Sandmann: Grundsätzlich sind alle Themen willkommen, die Unternehmen aktuell beschäftigen oder künftig beschäftigen werden. Besonders wichtig sind dabei die praktischen Erfahrungen aus dem Unternehmensalltag. Gerade dieses Praxiswissen hilft uns, tatsächliche Herausforderungen zu erkennen und politische Forderungen an Unternehmensrealitäten auszurichten. Darüber hinaus möchten wir vor allem Zukunftsthemen aufgreifen – etwa in den Bereichen Innovation, Digitalisierung, KI und Robotik.
Wer sich beteiligt, gestaltet aktiv mit, welche Themen die IHK künftig vertritt.
Wer sich beteiligt, gestaltet also aktiv mit, welche Themen die IHK künftig gegenüber Politik und Verwaltung vertritt. Damit können Unternehmen dazu beitragen, die wirtschaftspolitische Agenda für Leipzig und die Region mitzugestalten.
WIRTSCHAFT ONLINE: Wie werden die Rückmeldungen der Unternehmen ausgewertet und in die neuen wirtschaftspolitischen Positionen eingearbeitet?
Sandmann: Das Hauptamt der IHK zu Leipzig erstellt zur Mitte eines jeden Jahres einen Entwurf der aktualisierten wirtschaftspolitischen Positionen. Diese Fassung wird anschließend durch das Präsidium zur Beteiligung aller Unternehmen im IHK-Bezirk freigegeben. Alle bei uns eingehenden Rückmeldungen werden systematisch ausgewertet und thematisch gebündelt. Die dabei gewonnenen Erkenntnisse fließen in die Überarbeitung der einzelnen Positionen ein. Ziel ist, dass die neuen wirtschaftspolitischen Positionen die Erfahrungen, Herausforderungen und Erwartungen der Unternehmen möglichst umfassend widerspiegeln. Am Ende des Jahres diskutiert und beschließt die IHK-Vollversammlung die wirtschaftspolitischen Positionen für das Folgejahr.
WIRTSCHAFT ONLINE: Wofür nutzt die IHK die überarbeiteten Positionen – zum Beispiel gegenüber Politik und Verwaltung?
Sandmann: Die wirtschaftspolitischen Positionen dienen uns als Kompendium konkreter Positionen und Forderungen aus der Wirtschaft. Wir nutzen sie in Gesprächen mit politischen Entscheidungsträgern, in Stellungnahmen zu Gesetzesvorhaben, in öffentlichen Debatten, für Statements in den Medien und im Austausch mit Verwaltungen. Sie helfen uns dabei, die Interessen der Unternehmen klar, nachvollziehbar und konsistent zu vertreten und konkrete Verbesserungen für den Wirtschaftsstandort einzufordern.
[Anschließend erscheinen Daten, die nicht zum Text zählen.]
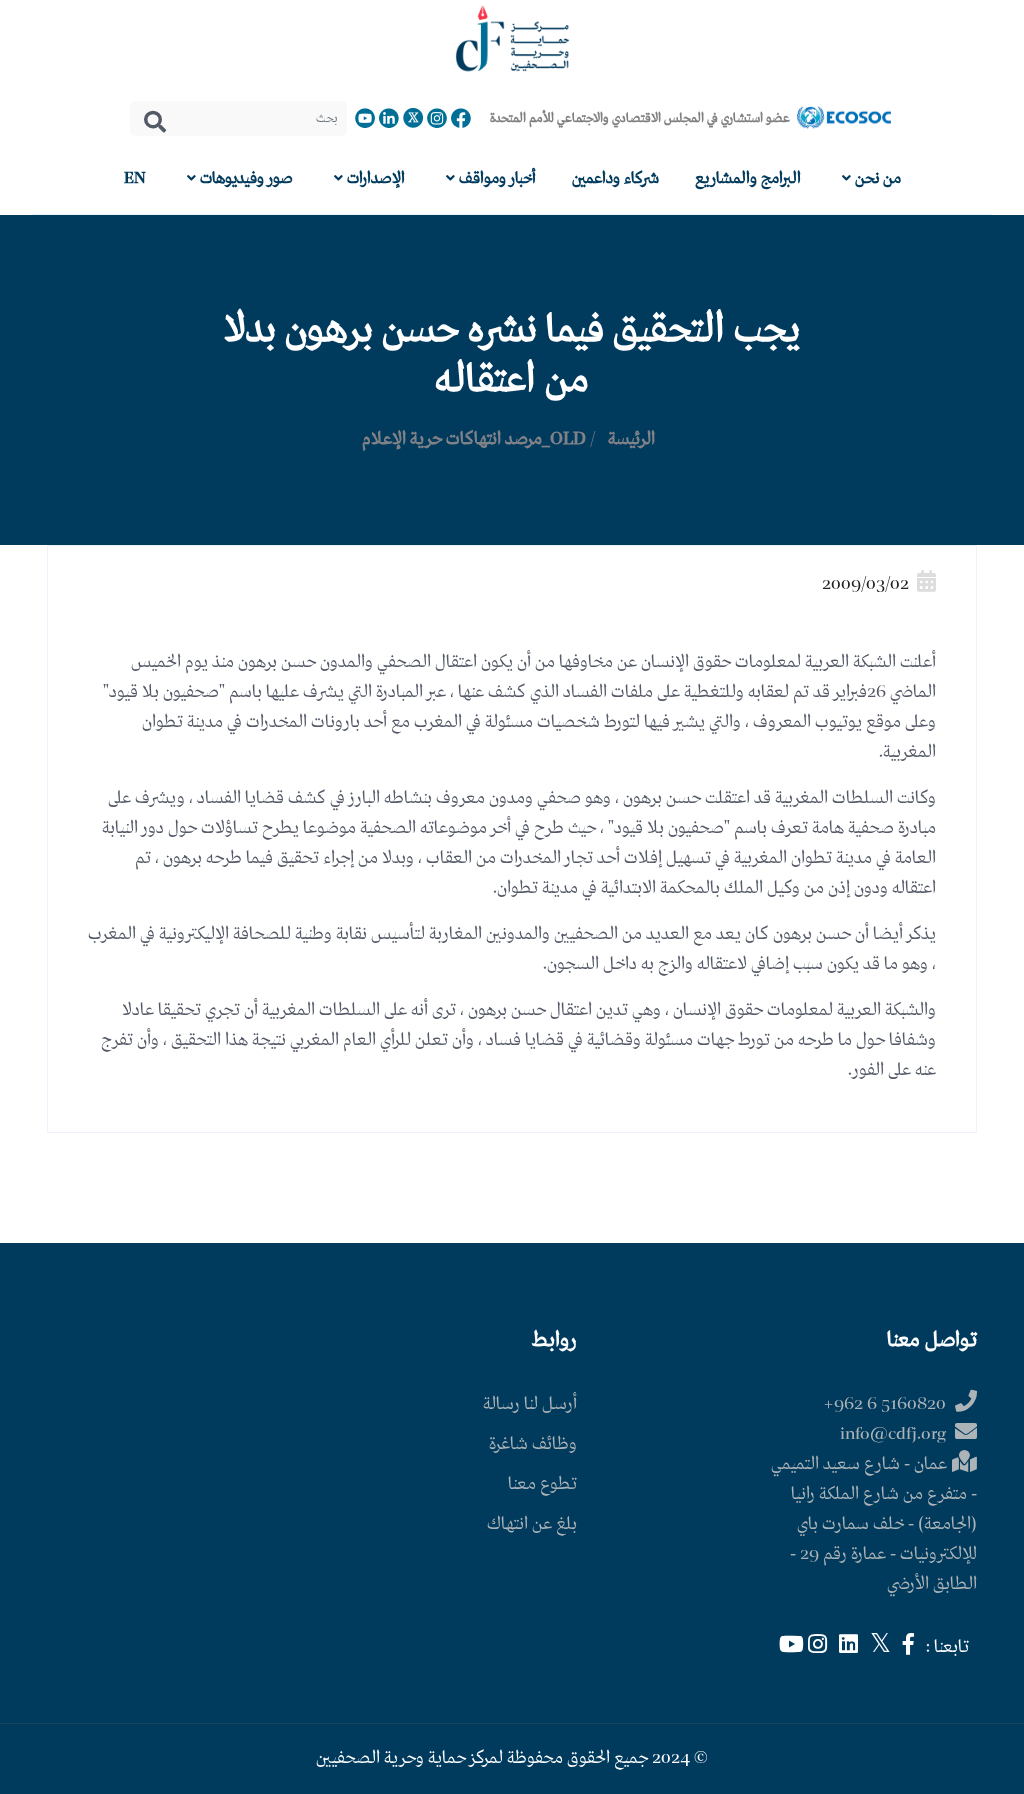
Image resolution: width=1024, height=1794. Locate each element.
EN (135, 178)
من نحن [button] (876, 178)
WIRTSCHAFT ONLINE: Wie können sich Unternehmen beteiligen, und bis wann ist eine Rückmeldung möglich?
Sandmann: Unternehmen können sich vielfältig in den Prozess einbringen, insbesondere jedoch über unser Online-Beteiligungstool. Bis zum 25. September 2026 können sich alle Unternehmen des IHK-Bezirks unter dem Link Wirtschaftspolitische Positionen der IHK zu Leipzig 2027 beteiligen und ihre Vorschläge und Sichtweisen einbringen.
WIRTSCHAFT ONLINE: Was möchten Sie Unternehmerinnen und Unternehmern mitgeben, die überlegen, ob sich ihre Beteiligung lohnt?
Sandmann: Ich möchte alle Unternehmen ermutigen, sich zu beteiligen. Jede Stimme zählt – unabhängig von Branche oder Unternehmensgröße. Je mehr Betriebe ihre Perspektiven einbringen, desto stärker wird unsere gemeinsame Stimme gegenüber Politik und Verwaltung. Gemeinsam können wir dazu beitragen, die Wettbewerbs- und Zukunftsfähigkeit unserer Region weiter zu stärken.